Rejet de l'eau épurée
dans l'Escaut

J. Schneider, Maire d'Hergnies,
en visite sur le site.

Le bassin de décantation d’une surface de 3 hectares est conçu pour absorber 60000 m3 de matériaux « durs » (sans eau).


Arrivée des eaux

chargées.

Matières en suspension

Des barrages flottants sont chargés d’éliminer les polluant à base d’hydrocarbures.


Les barages

flottants

A la fin de l’opération de réhabilitation du Jard, les boues polluées, accumulées dans le bassin de décantation, seront intégrées dans un sarcophage étanche (couverture du bassin par une bâche étanche). L’ensemble sera alors recouvert de terre végétale pour former un dôme qui sera planté en herbacées, une plantation arbustive d’essences adaptées aux milieux humides sera implanté en périphérie.

Par ailleurs :

Les berges du jard seront requalifiées : tunage bois et enrochement.

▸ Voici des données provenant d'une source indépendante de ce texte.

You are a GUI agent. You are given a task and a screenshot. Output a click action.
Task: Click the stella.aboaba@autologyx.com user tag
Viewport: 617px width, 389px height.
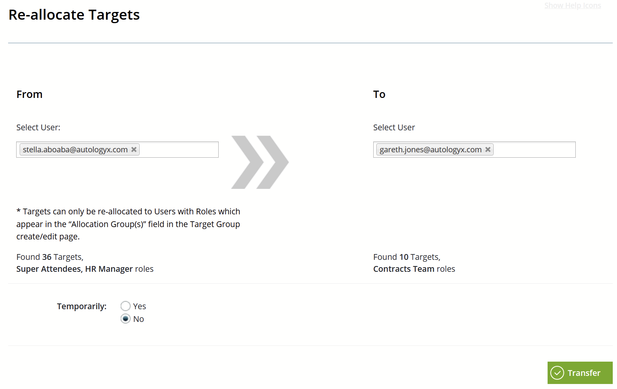tap(75, 150)
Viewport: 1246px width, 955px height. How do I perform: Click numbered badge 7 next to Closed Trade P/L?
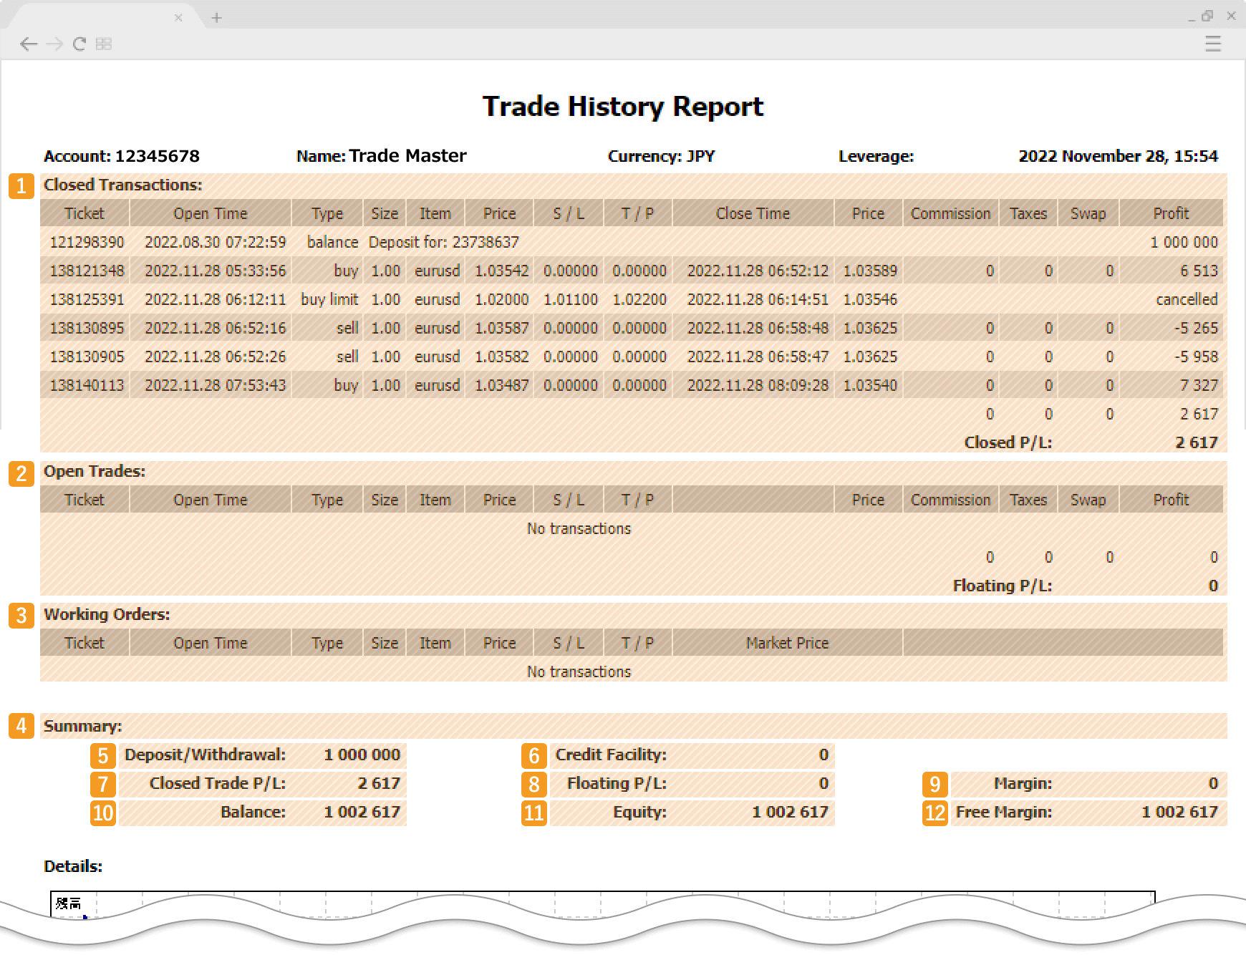[102, 784]
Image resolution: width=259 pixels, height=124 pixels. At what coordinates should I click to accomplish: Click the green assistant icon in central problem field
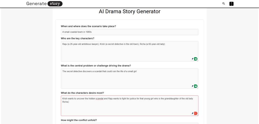196,86
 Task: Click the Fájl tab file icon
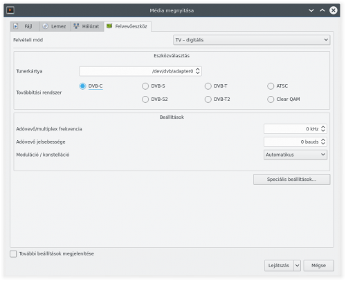[x=16, y=26]
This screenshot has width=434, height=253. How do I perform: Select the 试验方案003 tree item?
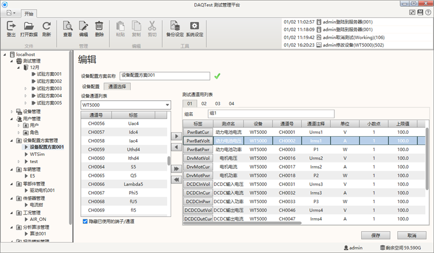pos(49,88)
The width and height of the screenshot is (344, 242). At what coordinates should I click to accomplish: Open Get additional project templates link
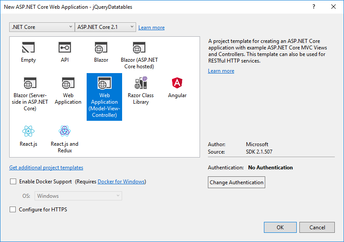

L’écluse de Rodignies sera équipée d’un clapet à lame déversante et d’une passe à poissons.

Les passerelles pour piétons « pont de Pierre » et « Dupriez  » sont réhabilitées. Voici quelques photo de ces passerelles prise en mars 2006.

Passerelle de la rue du pont de Pierre

Vous pouvez emprunter ces passerelles en suivant notre courte ballade au bord de l'eau.

 

Passerelle Dupriez

Vue sur l'arrière de l'église

Vue sur l'arrière du Relais

Sentier bordé de vieux saules têtards

Le procédé de traitement du bois utilisé pour la construction des passerelles fait appel à une technologie qui respecte l'environnement : l'oléothermie.

Ce nouveau procédé mis au point par le CIRAD Forêt se substitue aux traitements chimiques habituels. Il constitue une alternative peu coûteuse. Il consiste à plonger les pièces de bois dans deux bains d'huile successifs. Le premier est comprarable à une friteuse, il est maintenu à 130 - 210 °C est permet de chauffer le bois et d'en réduire le taux d'humidité, un transfert rapide vers le deuxième bain (10 à 90 °C) permet d'imprègner le bois avec l'huile de traitement qui s'y trouve (huile lin, colza ou arachide). Les huiles utilisées peuvent provenir des industries agroalimentaires : huiles de friture ou constituer un débouché pour les sous-produits des huileries.

Ainsi traité, le bois conserve son aspect naturel et résiste bien aux intempéries.